Massive graveyards of thousands and even millions of fish, dinosaurs, and mammals are seen in North America, Europe, and Africa.  The same is true of plants.  From Utah-Colorado north to Alberta-Saskatchewan, Canada, thousands of dinosaurs are found in certain beds such as the Morrison Formation.  Dinosaur National Monument in Utah has a visitor’s display where numerous dinosaurs are exposed.  Agate Fossil Beds National Monument is a good places to see numerous fossil mammals jumbled together.  Other parts of the world also illustrate fossil graveyards.  The city of Cincinnati, Ohio sits on top of a great mass of sea animals (Figure 4).  The Messel site near Frankfort, Germany, is also a most unusual collection of animals and plants.  These two sites along with others mentioned above reveal the following information:  1.  The burial of great quantities of animals together.  2.  Rapid burial and excellent preservation.  3. The presence of species now limited to different continents.  4.  The position of mammals that suggest death by drowning.  Geological processes as seen in the modern world cannot account for such unusual conditions.  A world-wide catastrophe involving water is the easiest explanation.

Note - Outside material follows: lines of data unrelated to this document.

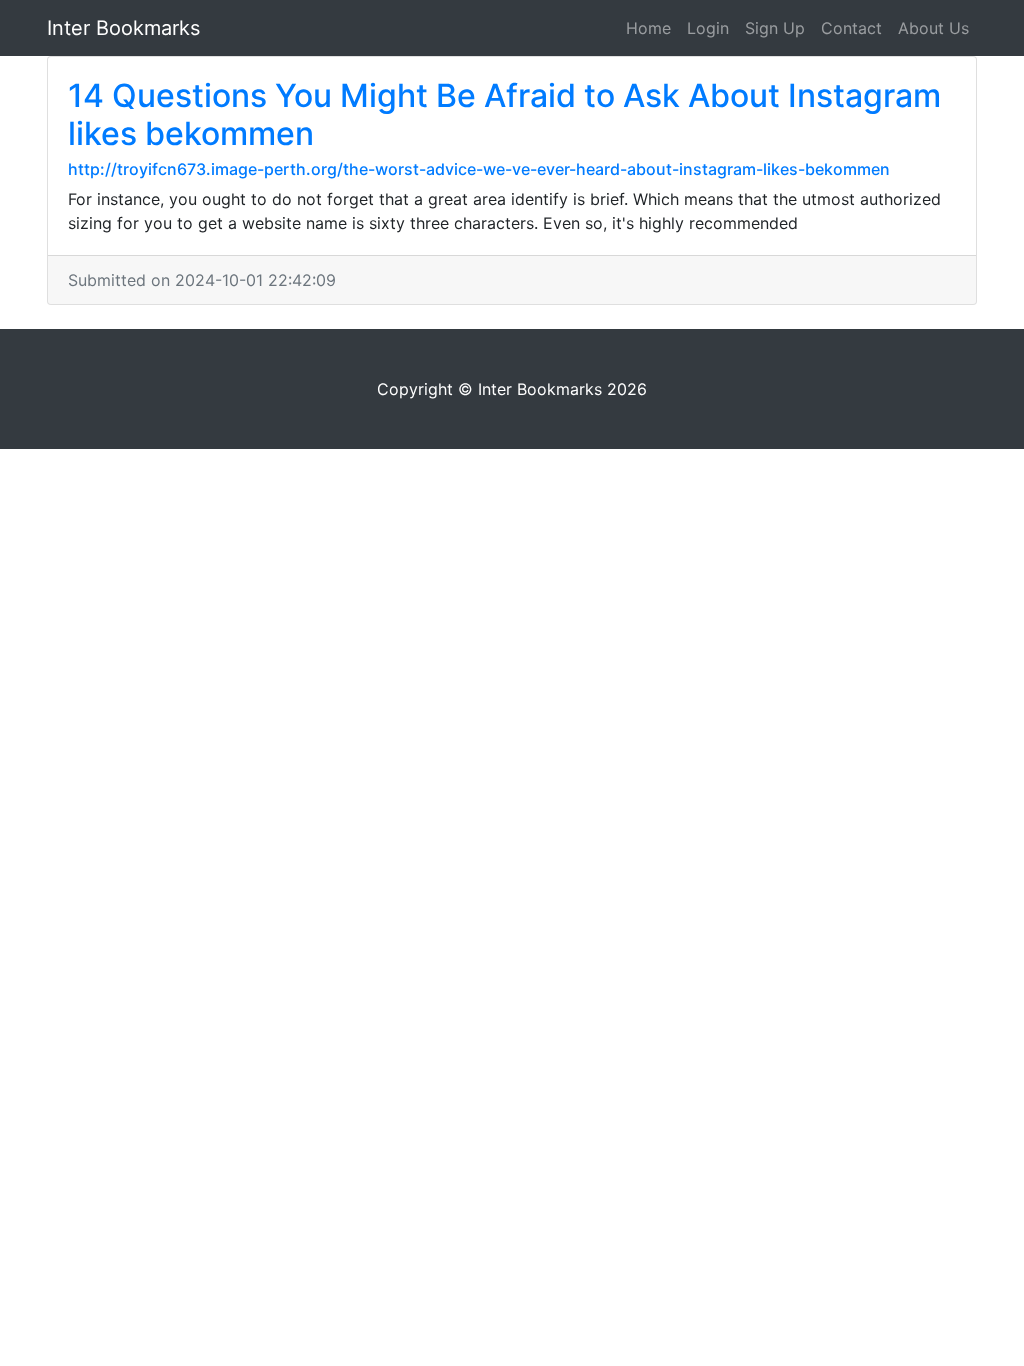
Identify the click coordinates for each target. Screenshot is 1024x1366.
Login (708, 28)
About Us (933, 28)
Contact (851, 28)
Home (648, 28)
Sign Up (775, 28)
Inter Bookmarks (123, 28)
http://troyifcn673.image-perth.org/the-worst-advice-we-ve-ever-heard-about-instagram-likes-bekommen (479, 169)
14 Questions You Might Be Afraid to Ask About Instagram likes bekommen (504, 114)
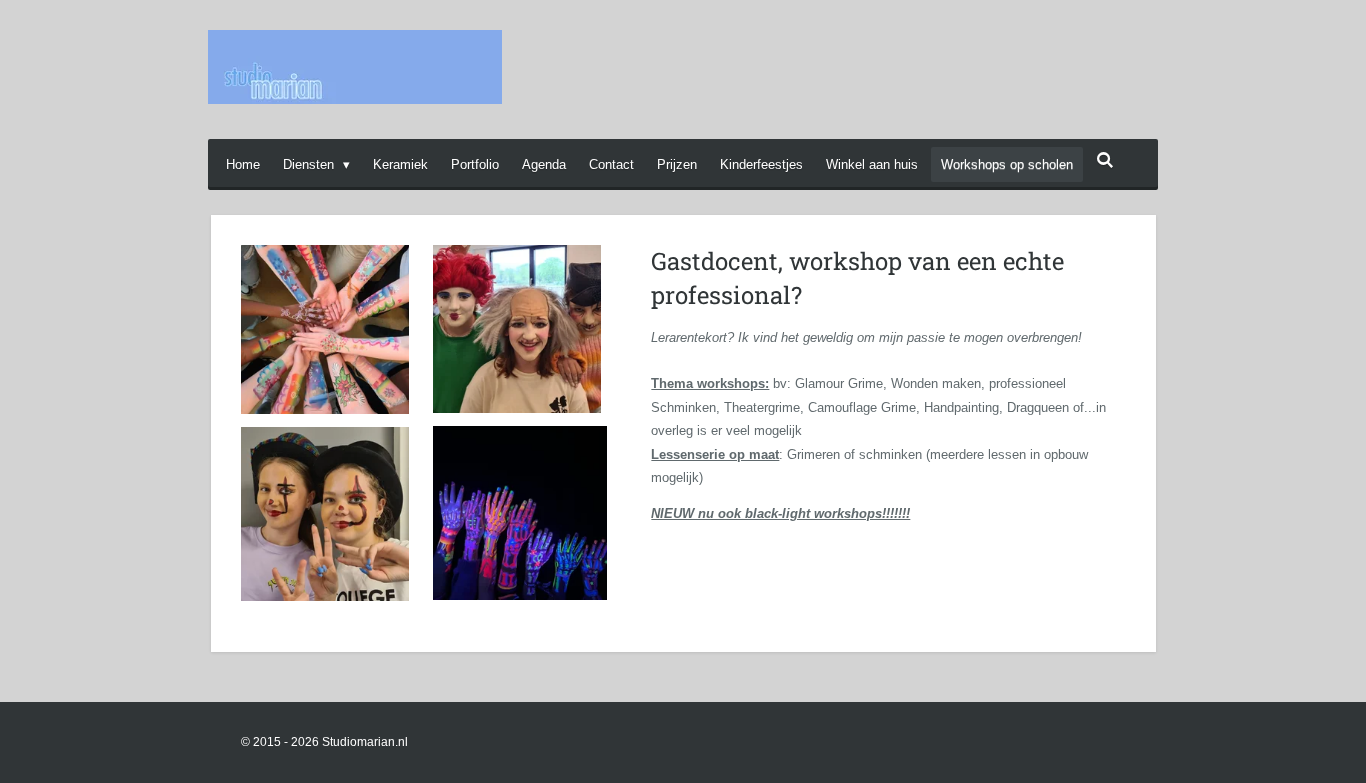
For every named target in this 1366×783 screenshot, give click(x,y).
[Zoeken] (1105, 160)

6) Widely diverse fossil mixtures

figure5.jpg

A factor that needs further consideration is the mixing of widely diverse animals from different geographical areas and habitats.   In Germany the Geiseltel lignite (soft coal) deposit, is a fantastic mixture of a great variety of animals and plants from insects to mammals and birds and from deciduous trees to fungi.  The Santana Formation of Brazil mentioned above is a mixture of oceanic animals of various habitats.   Open ocean fish, bottom dwelling fish, fresh water fish, and sharks along with plants are all mixed together.  The petrified forests of the Yellowstone area contain trees from a number of different environments (Figure 5).  Species range from temperate (pines, redwoods, and willows) to tropical and exotic (figs, laurels, breadfruit, catsura, and cinnamon) and from semi-desert to rain forest types.  If the study of fossil pollen from the conglomerate beds that contain the Yellowstone petrified trees are included, more than 200 species have been identified.  How could such unusual mixtures be brought together and buried except by unusual catastrophic transport by water?  A final example of unexpected fossil mixtures is seen in amber (petrified pitch).  It is easy to understand how insects could be caught in sticky pitch and wind could blow pieces of leaves and even flowers into the pitch but how could sea animals such as coral be included?  Waves or strong currents from the sea must have broken up and carried bits of coral that stuck to the pitch before it became hard or petrified.

These are only a few of many examples from the study of the earth and its contained fossils that support a major world-wide flood.  We can trust the Genesis record as a true account of an event in the past that affected the whole world.